## Recorded data
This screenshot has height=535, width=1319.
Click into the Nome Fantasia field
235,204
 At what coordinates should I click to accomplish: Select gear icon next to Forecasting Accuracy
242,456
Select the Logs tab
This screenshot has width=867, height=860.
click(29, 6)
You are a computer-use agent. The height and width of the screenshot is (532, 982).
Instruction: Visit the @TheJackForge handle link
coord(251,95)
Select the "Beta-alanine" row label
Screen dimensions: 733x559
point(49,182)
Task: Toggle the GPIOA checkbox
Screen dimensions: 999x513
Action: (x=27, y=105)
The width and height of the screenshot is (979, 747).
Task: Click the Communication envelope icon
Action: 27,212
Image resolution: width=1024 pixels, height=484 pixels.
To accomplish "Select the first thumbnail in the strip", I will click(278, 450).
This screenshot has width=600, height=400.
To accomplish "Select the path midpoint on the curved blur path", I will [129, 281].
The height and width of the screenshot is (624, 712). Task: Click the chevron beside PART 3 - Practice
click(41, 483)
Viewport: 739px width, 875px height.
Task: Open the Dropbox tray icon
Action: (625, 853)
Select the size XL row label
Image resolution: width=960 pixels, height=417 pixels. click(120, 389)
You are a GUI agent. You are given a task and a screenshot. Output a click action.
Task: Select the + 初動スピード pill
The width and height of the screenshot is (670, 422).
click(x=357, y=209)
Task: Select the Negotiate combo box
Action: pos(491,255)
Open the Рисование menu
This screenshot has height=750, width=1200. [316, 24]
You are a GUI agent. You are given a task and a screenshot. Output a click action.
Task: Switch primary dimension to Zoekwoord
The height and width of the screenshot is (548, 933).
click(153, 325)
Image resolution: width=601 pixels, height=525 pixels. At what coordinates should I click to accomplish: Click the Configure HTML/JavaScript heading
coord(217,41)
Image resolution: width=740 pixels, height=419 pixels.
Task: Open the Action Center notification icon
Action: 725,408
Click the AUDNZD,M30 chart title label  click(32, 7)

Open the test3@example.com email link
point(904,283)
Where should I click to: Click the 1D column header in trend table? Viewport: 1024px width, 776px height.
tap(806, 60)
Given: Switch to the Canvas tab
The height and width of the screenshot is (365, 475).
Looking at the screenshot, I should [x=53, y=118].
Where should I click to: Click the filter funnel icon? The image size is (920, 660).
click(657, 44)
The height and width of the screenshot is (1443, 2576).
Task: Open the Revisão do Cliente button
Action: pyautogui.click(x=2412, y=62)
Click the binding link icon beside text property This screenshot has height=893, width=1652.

## Your instructions
For the span from the line containing "Where should I click to: Click the filter" through the last line of the entries above, transcribe each line exactly and leave out everything else.

## Response below
Where should I click to: Click the filter funnel icon? The image size is (920, 660).
click(657, 44)
The height and width of the screenshot is (1443, 2576).
Task: Open the Revisão do Cliente button
Action: pyautogui.click(x=2412, y=62)
Click the binding link icon beside text property This screenshot has height=893, width=1652.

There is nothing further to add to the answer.